Laurence sur son cheval Medef aux tables rondes des 9 et 10 juillet

On l'a sentie fébrile à la veille de la grande conférence sociale des 9 et 10 juillet. Moins  impériale.
Mais il  fallait qu'elle frappe fort sous Hollande comme elle le fit sous Sarkozy.
D'autant que sa concurrence avec la CGPME s'exacerbe. Pour le Medef, l'enjeu est sa représentation dans les PMI/PME.

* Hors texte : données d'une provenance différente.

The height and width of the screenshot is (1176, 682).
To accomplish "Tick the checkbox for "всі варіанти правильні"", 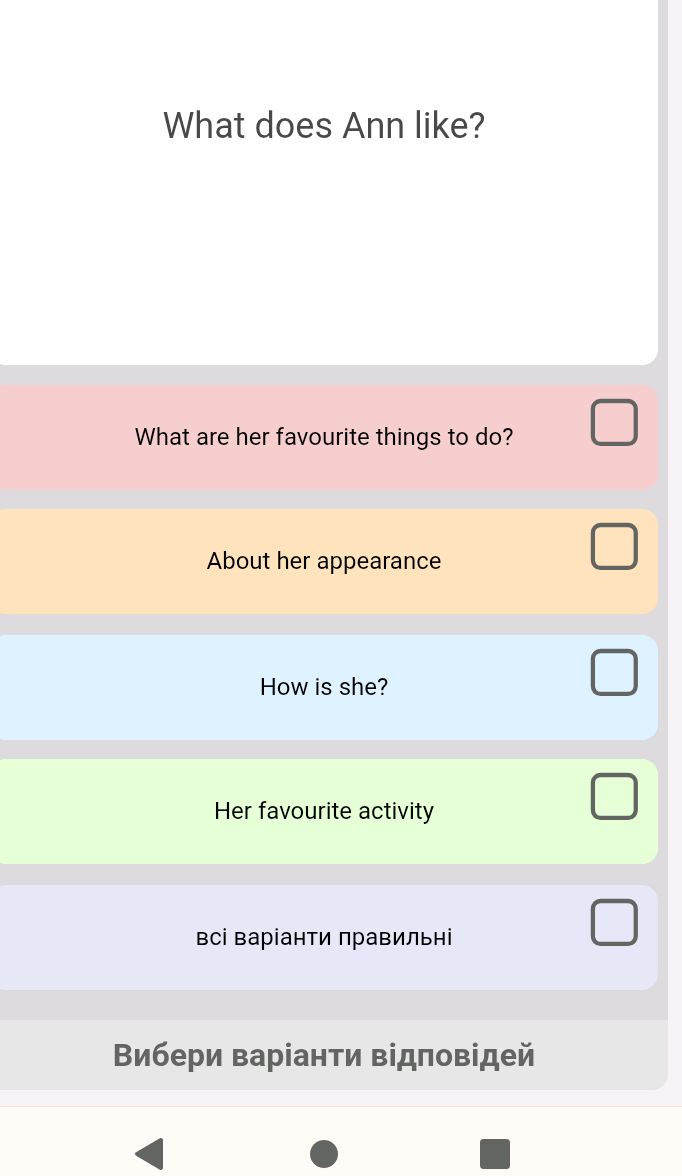I will [614, 922].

Alors, Laurence Parisot, qui doit aussi assurer sa propre réélection en 2013, est remontée sur son cheval pour s'en prendre aux dommages-intérêts des salariés licenciés. C'est sa rentrée à elle, toute en finesse et justice sociale, après qu'elle ait pris une gamelle aux sauts d'obstacles de la présidentielle et des législatives.
La pacification.
Sous Sarkozy, elle inventa le licenciement factice (la rupture conventionnelle), qui devait « pacifier » le contrat de travail. Mission accomplie: je te sépare à « l'amiable » à tour de bras et à ma guise (celle du patron) sans trop de risques de terminer devant les Conseils de Prud'hommes. En laissant les conséquences humaines et financières à la charge de la communauté nationale. La rupture conventionnelle est devenue sous l'ancien président de la République l'instrument indispensable des DRH et chefs d'entreprises grandes ou petites, jusqu'à venir faire chuter les chiffres des licenciements économiques... Qu'en sera t-il sous le nouveau président ?

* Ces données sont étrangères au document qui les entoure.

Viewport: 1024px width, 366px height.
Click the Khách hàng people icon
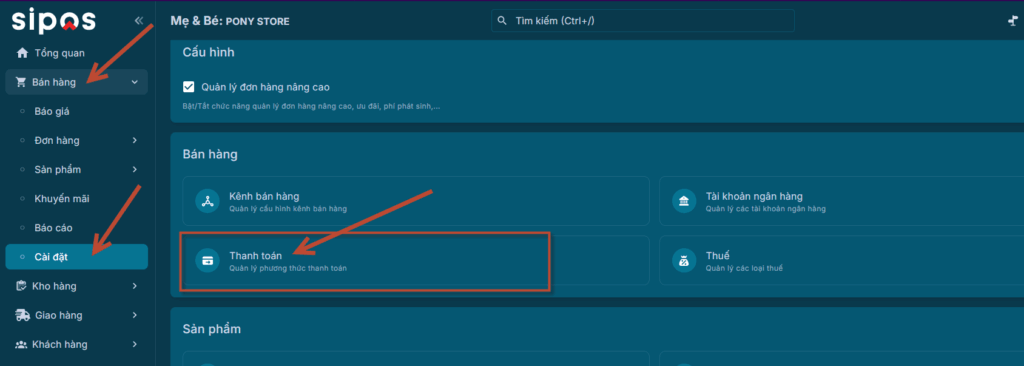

Sous Hollande, la Laurence Parisot d'aujourd'hui estime que la « pacification » n'est pas terminée. Comprenez que côté rupture du contrat de travail, si son dispositif a connu un succès fou côté patronal, il ne suffit pas. Le beurre, et maintenant l'argent du beurre.

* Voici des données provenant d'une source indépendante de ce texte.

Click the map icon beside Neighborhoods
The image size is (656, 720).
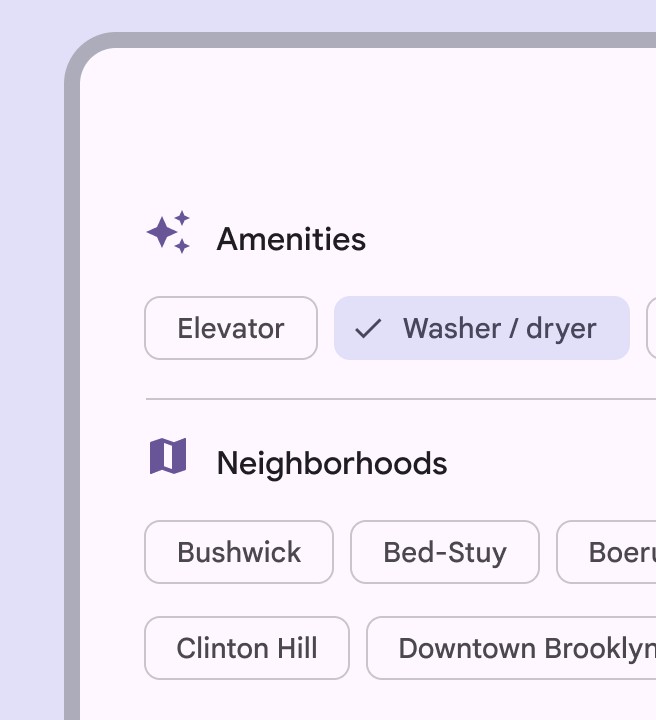click(168, 456)
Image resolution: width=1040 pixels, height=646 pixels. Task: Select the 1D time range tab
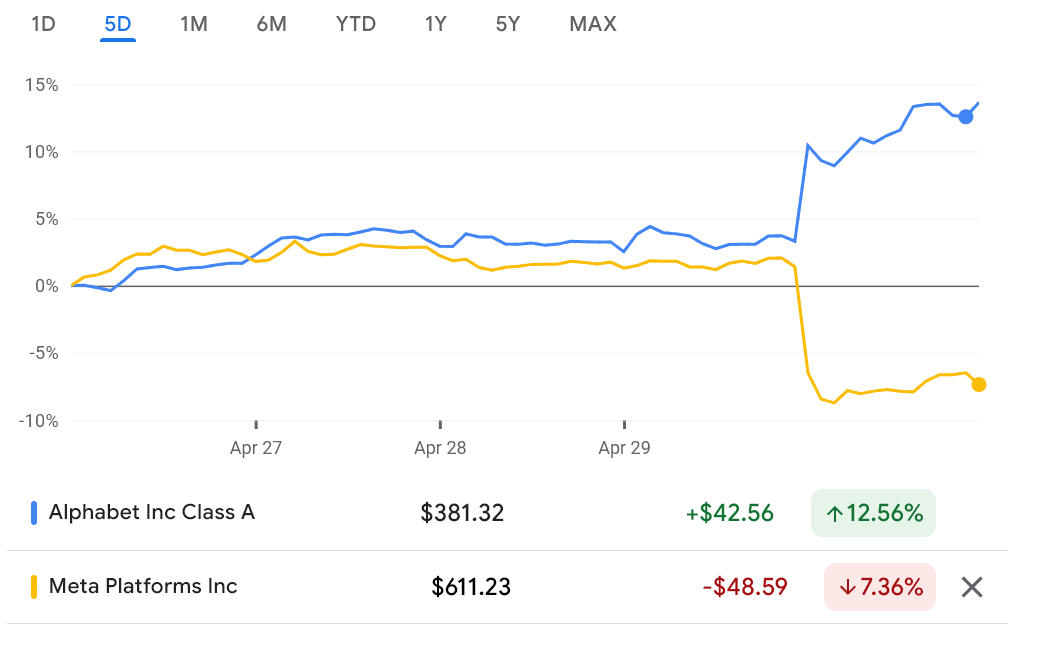click(43, 24)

La « pacification » achevée, pour elle, c'est que le licenciement n'existe plus et soit remplacé par ce mode unique de rupture « amiable », sa rupture conventionnelle, qui à ses yeux symbolise la « philosophie de la culture du refus du conflit ». Elle serait capable de nous le dire droit dans les yeux.
La compétitivité.
La prochaine étape, elle la souhaite toujours axée sur la « compétitivité », mais cette fois avec une variante « économies juridiques » : elle demandera un plafonnement des dommages-intérêts accordés par les tribunaux aux anciens salariés des petites entreprises.